• _Фрагмент документа_
■ ■ ■ ■ ■ ■ ■

Егор Кирячок: «Когда мне нужен был новый телефон, я пошел работать официантом»
«Несносный и заносчивый» парень с Урала — теперь восходящая звезда
Звезда «Юности» и «Цирка» Егор Кирячок еще в раннем детстве захотел стать актером. Попав с музыкальным конкурсом в Москву, влюбился в нее и почувствовал, что будет здесь жить. Сегодня у него грандиозные планы на профессию и жизнь, которыми он поделился в интервью журналу «Атмосфера».
- Егор, вы приехали поступать в колледж Табакова из маленького городка под Челябинском. Хотели вырваться оттуда?
- Признаюсь, я очень хотел уехать.К тому же еще лет в четырнадцать-пятнадцать появилось желание жить одному. Почему-то меня резко накрыла самостоятельность, что привело к отстраненности от родителей и очень повлияло на наши отношения. Вскоре я поступил в колледж, и мы стали мало времени проводить вместе. А когда случился ковид и я оказался не по своей воле на долгое время дома, то через неделю почувствовал, что у нас все хорошо и пропасти-то не было. Просто очень многое изменилось во мне. И если несколько лет назад у нас с родителями были серьезные разногласия при обсуждении важных тем, что я считал нормальным, то на карантине физически ощутил, что мне важно найти консенсус и восполнить пробелы в общении. Я понял, что родители мне очень близки и моя сепарация не совсем здоровая вещь; хочется добрать родительского внимания и не только вернуться в давние отношения, а выйти на уровень дружбы. Так и произошло, и мама даже приезжала ко мне в Самару, была на съемочной площадке «Цирка».

■ ■ ■ ■ ■ ■ ■

• _Представленные данные_
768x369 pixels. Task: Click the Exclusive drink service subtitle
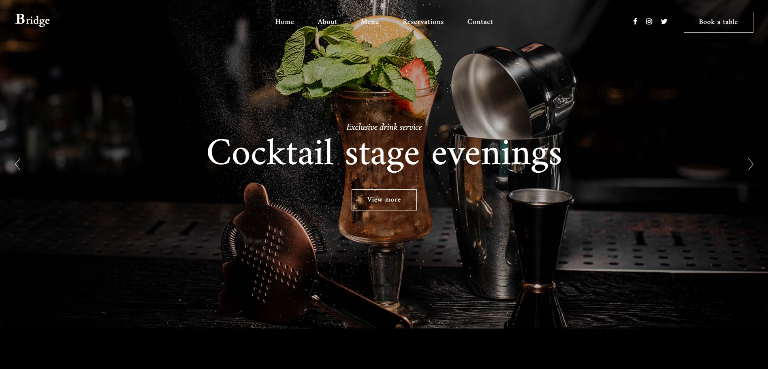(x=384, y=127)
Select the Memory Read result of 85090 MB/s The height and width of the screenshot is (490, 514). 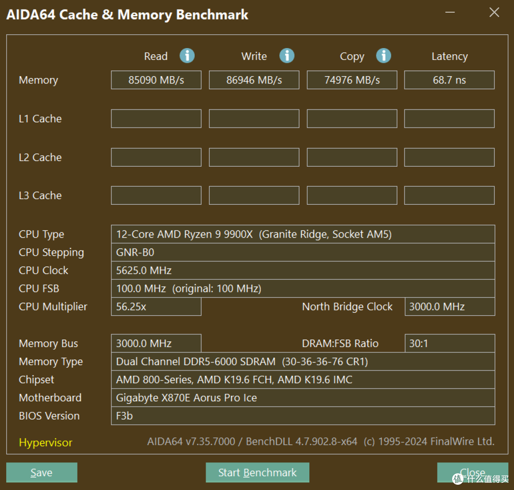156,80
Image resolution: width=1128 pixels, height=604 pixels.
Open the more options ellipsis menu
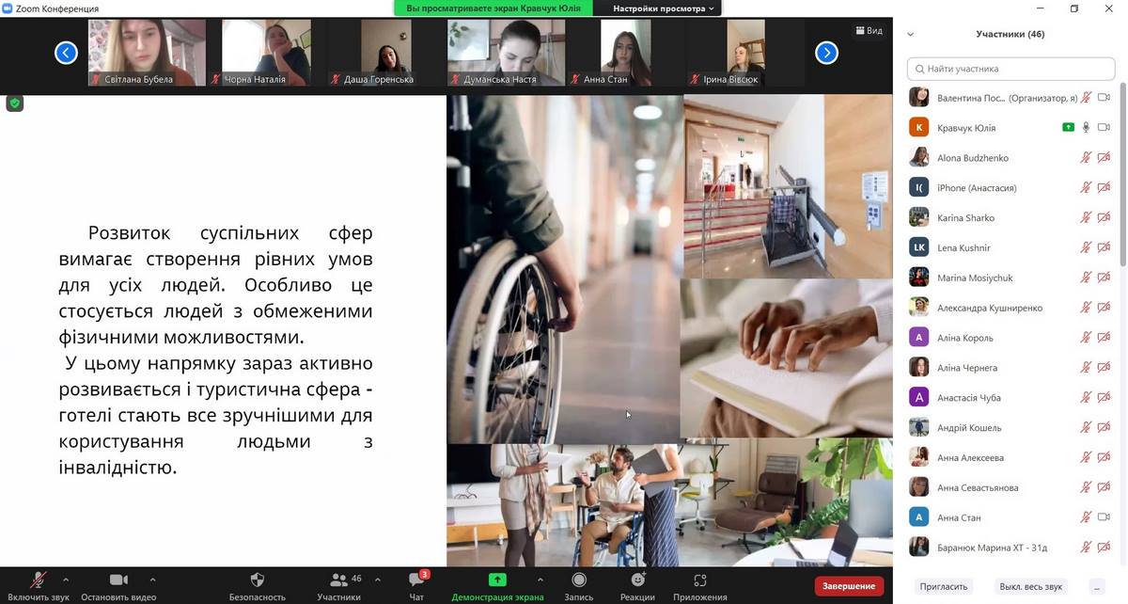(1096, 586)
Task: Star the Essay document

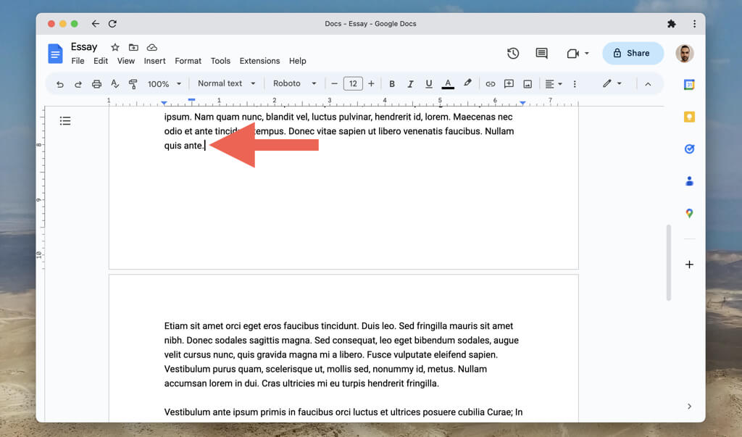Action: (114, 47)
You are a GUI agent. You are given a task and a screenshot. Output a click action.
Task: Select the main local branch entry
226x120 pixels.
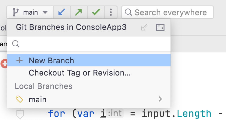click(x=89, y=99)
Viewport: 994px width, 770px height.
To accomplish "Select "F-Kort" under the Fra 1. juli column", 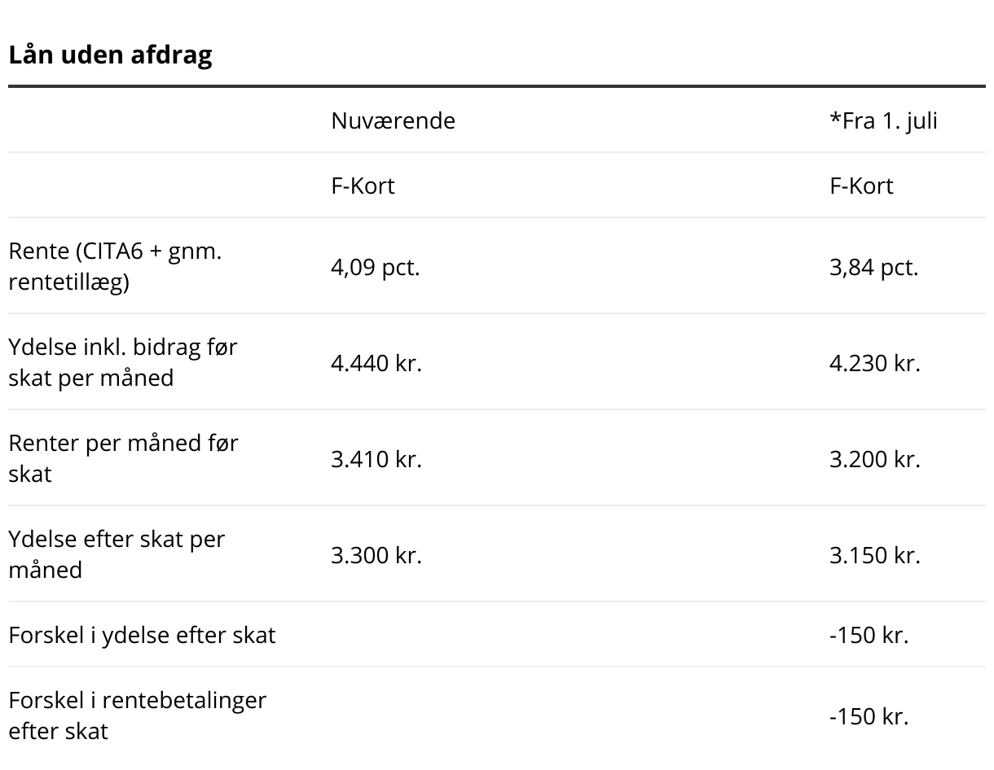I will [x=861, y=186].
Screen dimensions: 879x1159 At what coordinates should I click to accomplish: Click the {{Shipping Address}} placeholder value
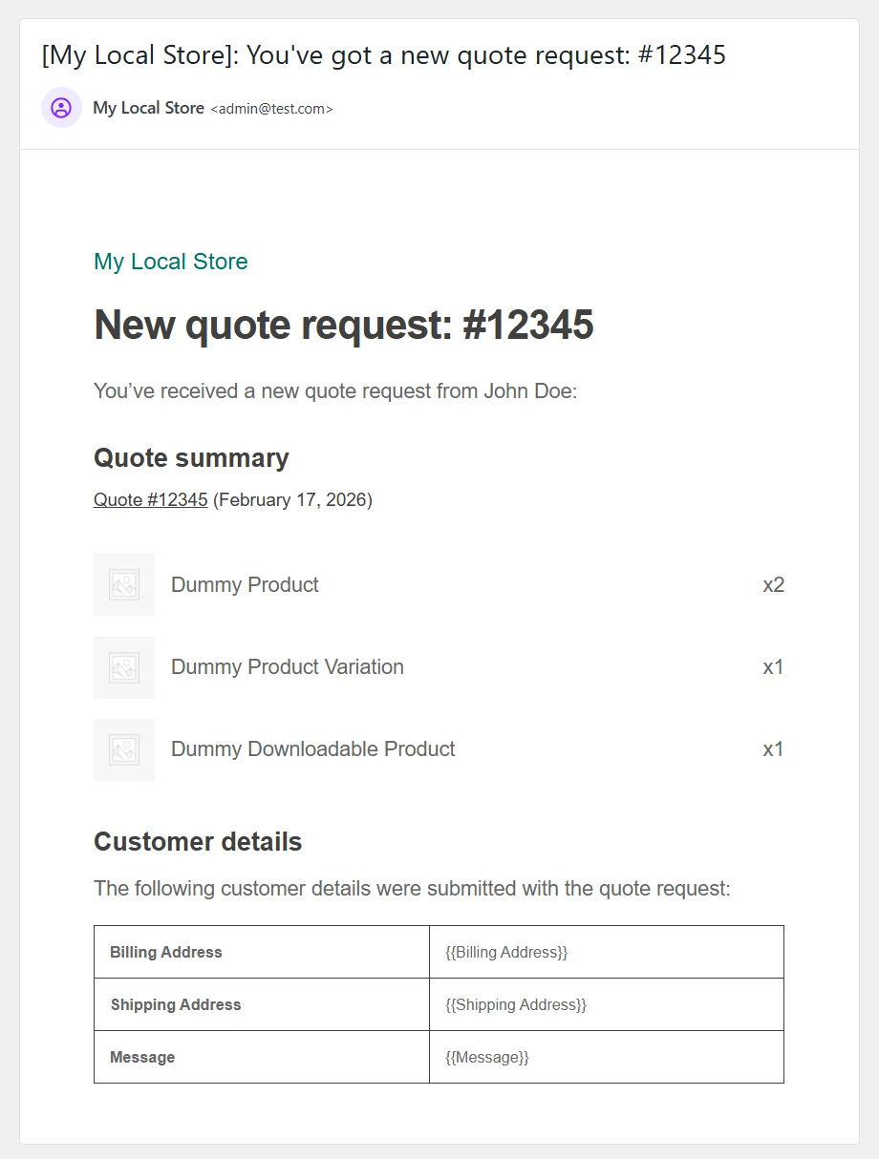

■ ■ ■ ■ ■ ■ ■

• _Что нужно сделать_
1) Определите, соответствуют ли утверждения (a), (b) и (c) интервью с Егором Кирячком: (a) Егор приехал поступать в колледж Табакова из маленького городка под Челябинском; (b) желание жить одному появилось у Егора уже после поступления в колледж; (c) мама Егора была на съемочной площадке «Цирка». Для каждого утверждения дайте ответ «да» или «нет» и точную цитату из интервью, которая это решает.
2) Изложите суть интервью с Егором Кирячком в двух предложениях.
3) Продолжите интервью с Егором Кирячком после последней реплики.

• _Ответы по заданиям_
1)
(a) Да: «вы приехали поступать в колледж Табакова из маленького городка под Челябинском».
(b) Нет: «еще лет в четырнадцать-пятнадцать появилось желание жить одному».
(c) Да: «мама даже приезжала ко мне в Самару, была на съемочной площадке «Цирка»».

2) Звезда «Юности» и «Цирка» Егор Кирячок приехал поступать в колледж Табакова из маленького городка под Челябинском и признается, что очень хотел уехать, а желание жить одному появилось у него еще в четырнадцать-пятнадцать лет. Ранняя самостоятельность отдалила его от родителей, но на карантине он понял, что они ему очень близки, и захотел выйти с ними на уровень дружбы, что и произошло.

3)
- Вы очень заняты сейчас; такой темп, график обычное дело или исключение?
- Сейчас возрождают сериал «Молодежка», и у меня одна из главных ролей, мой герой хоккеист. Очень много времени уходит на тренировки. Мне казалось, что я хорошо стоял на коньках, но, как только получил обмундирование — а еще и играть же надо, — понял, что ничего не умею, не могу. И когда мы снимаем много сцен подряд, возникает ощущение, что сил совсем не осталось, ты уже все выдал, а случается, надо еще раз повторить дубль. Так что бывает очень сложно, но интересно.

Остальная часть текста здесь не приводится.